Since the pandemic forced most of us to start working from home, we also ended up with a lot more free time on our hands. With no more commuting, no lunch breaks to Pret and no social activity whatsoever, we gained a few extra hours to watch Netflix and read books.
Some of us may have used this time to work on new projects, gain a new qualification, discover a new hobby or work out. A lot of us chose to spend that quality time getting well-needed sleep, taking time to relax or catching up with friends and family via Zoom quizzes.
Some people however, took a good look at their current career and job situation and decided to try something different. Others didn’t have a choice as they lost their jobs, were furloughed or made redundant due to the pandemic.
When it comes to choosing a new career, there are many things to consider.
1. WHERE ARE THE MOST JOBS RIGHT NOW?
As you are probably well aware, there are less and less jobs being advertised right now given the current climate. However, there are certain sectors that are growing because of the current climate.
Let’s look at Amazon for example. We all now that Mr Jeff Bezos made an absolute fortune when the pandemic first hit, when everyone was going to Amazon for their everyday needs. In June, only three months after the pandemic hit America, Amazon had already grown its headcount by 34%.
Now think of the grocery sector. While all non-essential stores were forced to close, grocery stores remained open and saw an increase in revenue (thanks to everyone stock-piling toilet roll) and employed extra shelf-stackers and delivery-drivers.
And the most obvious of all, the health sector. With hospitals all over the world being inundated with patients and running at over-capacity, the health service needed all the help it could get. This meant that workers furloughed or made redundant were able to seek jobs working in hospitals from reception staff to nurses.
However, if you were searching for a job in the hospitality, events, or tourism industry, you may not have had such luck.
2. WHAT SKILLS ARE EMPLOYERS LOOKING FOR?
It seems with every new trend comes a new wave of skills needed. The internet was born and so everyone needed to learn to use it. Then came social media and now it seems we must all be up-to-date on the latest apps and hacks.
We learnt how to text, we learnt how to tweet, we learnt how to use WiFi and we learnt how to use Skype.
With the introduction of a pandemic, the world was turned on its axis. We were suddenly all working from home, learning how to use Zoom and learning how to adapt to an entirely new situation very quickly.
From March 2020, I would guess that every job description required competency in Zoom and self-motivation. According to Adzuna, here are the top list of skills employers are looking for right now:
3. SHOULD I CONSIDER FREELANCING
Freelancing sounds like a very lucrative career, doesn’t it? Choosing your own working hours, working for yourself, choosing your clients, deciding when and where you work and just living life on your own terms while earning as much as you would like to charge.

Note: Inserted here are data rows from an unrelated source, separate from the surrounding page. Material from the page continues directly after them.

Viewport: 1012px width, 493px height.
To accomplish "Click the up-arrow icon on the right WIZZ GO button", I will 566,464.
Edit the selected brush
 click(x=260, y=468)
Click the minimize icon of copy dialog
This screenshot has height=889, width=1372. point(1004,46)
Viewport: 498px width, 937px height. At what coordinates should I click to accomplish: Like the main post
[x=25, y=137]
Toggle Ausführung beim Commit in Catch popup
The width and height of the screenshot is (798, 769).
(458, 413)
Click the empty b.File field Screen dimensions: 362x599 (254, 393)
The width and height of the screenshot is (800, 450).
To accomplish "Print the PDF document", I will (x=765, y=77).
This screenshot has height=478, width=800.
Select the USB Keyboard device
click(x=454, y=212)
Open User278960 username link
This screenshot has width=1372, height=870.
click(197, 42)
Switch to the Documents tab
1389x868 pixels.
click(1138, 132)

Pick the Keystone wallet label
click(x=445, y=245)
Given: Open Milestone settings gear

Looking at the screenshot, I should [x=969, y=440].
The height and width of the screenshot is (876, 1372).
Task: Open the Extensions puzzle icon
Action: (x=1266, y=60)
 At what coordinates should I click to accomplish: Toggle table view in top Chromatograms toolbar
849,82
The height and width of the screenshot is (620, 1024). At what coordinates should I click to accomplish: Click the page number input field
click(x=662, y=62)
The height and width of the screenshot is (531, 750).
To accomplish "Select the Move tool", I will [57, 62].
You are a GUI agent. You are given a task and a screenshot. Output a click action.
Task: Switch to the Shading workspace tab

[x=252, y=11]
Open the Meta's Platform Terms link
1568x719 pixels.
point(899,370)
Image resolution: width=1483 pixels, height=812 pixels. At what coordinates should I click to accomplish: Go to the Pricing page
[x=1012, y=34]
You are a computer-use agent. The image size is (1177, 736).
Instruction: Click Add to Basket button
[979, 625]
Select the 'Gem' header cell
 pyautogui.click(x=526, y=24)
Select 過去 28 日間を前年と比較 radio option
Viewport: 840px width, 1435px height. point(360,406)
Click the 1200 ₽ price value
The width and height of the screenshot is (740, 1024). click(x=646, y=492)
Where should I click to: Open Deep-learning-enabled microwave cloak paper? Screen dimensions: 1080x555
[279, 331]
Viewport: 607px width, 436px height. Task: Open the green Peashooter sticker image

Well, the ability to work from where you like and doing work that you enjoy at the time that you choose, sounds like a dream to me.
On the other hand, it’s probably one of the most risky careers to have as financial security doesn’t really exist. Freelancers were one of the first to go when the pandemic hit as businesses made business cuts where they could, meaning the freelancer they hired was top of the list.
Many freelancers live month-to-month and no month is ever the same income-wise. Whether you would like that no month is ever the same, you are constantly chasing invoices or searching for work, that would be up to you. Perhaps the benefits outweigh the negatives?
Averagely speaking, freelancers earn a lot more than people in the same roles within an organisation. Freelancing is definitely something I’d love to look into doing in the future (not for the salary but for the ability to work from wherever and whenever).
THE DOWNSIDE OF FREELANCING
Before we all jump ship and climb aboard the freelancing boat, there are quite a few downsides to the freelancing life.
For starters, benefits are very, very limited. All of the benefits you would expect to gain by working for a company (think health insurance, maternity pay, sick pay, holiday pay, redundancy notice etc.) you don’t get when you’re a freelancer.
For those that don’t get sick very often, maybe don’t have any kids or like to work while on holiday, this may not deter you from becoming a freelancer, but it’s definitely something to consider.